The video game-influence in his work is also a representation of the links between the arms industry and video games.
"It's almost impossible for me to separate the history of video games and the history of war technology because they are born from the same place," Roberts said.
The exhibition features two-channel videos made from 3D renderings of long-lost buildings: one that represents the house that his American grandfather burned down, and another for the Tijuana factory that also burned. The two-part video work is accompanied by narration that describes the relationship between Mexico and the United States in terms of the military-industrial complex. The narration is in both English and Spanish.
"A lot of my work deals with personal things, but they are more about trying to understand certain larger things, and this specific work — I found in both of my grandfather figures the perfect example to analyze how the arms industry works between Mexico and the U.S.," Roberts said. "I'm very interested in America's interventionist policies in other countries and how they manage geopolitical resources and the territory. For me, the arms industry is just a part to understand all those complex problems. And in my own family I found that dynamic in a very basic way."

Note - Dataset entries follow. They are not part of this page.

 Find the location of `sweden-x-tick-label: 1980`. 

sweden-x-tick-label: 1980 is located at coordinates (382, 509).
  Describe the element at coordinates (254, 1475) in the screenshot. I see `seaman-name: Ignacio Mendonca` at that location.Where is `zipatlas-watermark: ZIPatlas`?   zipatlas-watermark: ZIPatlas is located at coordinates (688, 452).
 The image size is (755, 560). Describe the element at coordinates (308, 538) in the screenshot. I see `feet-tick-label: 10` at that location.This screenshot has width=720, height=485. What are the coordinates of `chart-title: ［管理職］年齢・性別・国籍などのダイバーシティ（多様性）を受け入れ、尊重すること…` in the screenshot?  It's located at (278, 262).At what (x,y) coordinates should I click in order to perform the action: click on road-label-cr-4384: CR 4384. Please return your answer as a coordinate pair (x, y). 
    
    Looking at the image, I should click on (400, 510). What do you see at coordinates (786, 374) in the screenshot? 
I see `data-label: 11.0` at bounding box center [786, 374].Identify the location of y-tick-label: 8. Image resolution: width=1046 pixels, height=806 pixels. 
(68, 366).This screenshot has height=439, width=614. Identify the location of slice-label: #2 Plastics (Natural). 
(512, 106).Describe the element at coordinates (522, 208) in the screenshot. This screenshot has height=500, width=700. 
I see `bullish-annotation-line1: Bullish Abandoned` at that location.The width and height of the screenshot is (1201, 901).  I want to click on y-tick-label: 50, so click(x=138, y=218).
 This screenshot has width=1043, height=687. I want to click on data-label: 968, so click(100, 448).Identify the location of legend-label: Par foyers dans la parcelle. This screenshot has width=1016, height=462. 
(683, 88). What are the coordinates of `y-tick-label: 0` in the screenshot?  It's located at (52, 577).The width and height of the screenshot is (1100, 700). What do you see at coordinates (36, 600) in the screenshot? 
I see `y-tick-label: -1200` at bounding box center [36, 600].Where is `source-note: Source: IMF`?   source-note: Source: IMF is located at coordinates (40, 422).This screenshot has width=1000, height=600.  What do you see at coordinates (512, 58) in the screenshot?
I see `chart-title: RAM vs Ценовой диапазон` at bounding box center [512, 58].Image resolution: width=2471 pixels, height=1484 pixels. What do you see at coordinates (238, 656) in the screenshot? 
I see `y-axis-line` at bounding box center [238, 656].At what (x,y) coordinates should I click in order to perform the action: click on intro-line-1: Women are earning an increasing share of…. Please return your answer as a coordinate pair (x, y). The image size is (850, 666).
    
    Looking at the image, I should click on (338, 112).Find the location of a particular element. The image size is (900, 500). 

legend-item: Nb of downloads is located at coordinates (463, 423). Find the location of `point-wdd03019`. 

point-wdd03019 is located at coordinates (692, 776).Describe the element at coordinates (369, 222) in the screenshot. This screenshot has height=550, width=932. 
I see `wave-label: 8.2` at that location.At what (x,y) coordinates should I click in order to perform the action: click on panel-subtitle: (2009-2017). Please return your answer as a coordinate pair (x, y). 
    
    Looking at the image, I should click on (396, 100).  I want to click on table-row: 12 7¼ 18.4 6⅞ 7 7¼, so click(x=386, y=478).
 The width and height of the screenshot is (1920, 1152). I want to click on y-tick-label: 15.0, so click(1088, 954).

A collective obsession with celebrity misery
Best Practice cofounder Joe Yorty said that the gallery constructed a temporary wall in the middle of the Best Practice space for the purpose of showing both exhibitions at the same time and allowing each exhibition to be distinct.
On the other side of the wall, Mauricio Muñoz will display a body of paintings they based on the idea of celebrity misery. The exhibition is called "A thirst for misery."
Each painting is based upon a photograph of a celebrity caught at their worst. Muñoz said it's a fascination that seemed to blossom in the 2000s, when celebrity "misery" was at the forefront of pop culture in a way they hadn't observed it before. Muñoz referred to it as a sort of breakthrough — with the likes of Paris Hilton or the Kardashians constantly in the public discourse, and sensationalist celebrity and paparazzi news sites like PerezHilton.com or TMZ on the rise.
"I found the roots of today's obsession and eagerness to consume and see the misery of the celebrities," Muñoz said. "It's almost like a voyeuristic thing to see all these celebrities suffering, or seeing them in some kind of trouble."
Muñoz painted this specific body of work all within the last year, and each painting is based upon a mugshot.
These images are startling in their familiarity — it's unsettling and slightly implicating that these mugshots have been so burned into the collective consciousness that they're recognizable after Muñoz's brushstrokes transform the image into an almost abstract, textured swirl of color.
It's also an intimate act — Muñoz spent anywhere from eight hours to a day and a half painting each work, staring at the celebrity while they're arguably at some sort of rock bottom.
"But in the end, all these celebrities just get away with whatever they did," Muñoz added.
"A thirst for misery" by Mauricio Muñoz and "A house on fire is a ghost, a factory on fire is a specter" by Andrew Roberts will be on view at Best Practice gallery in the Bread and Salt Complex Jan. 8 through Feb. 12, 2022. An opening reception will take place Saturday, Jan. 8 from 5-8 p.m., with regular gallery hours Tuesday through Sunday 11 a.m. to 4 p.m.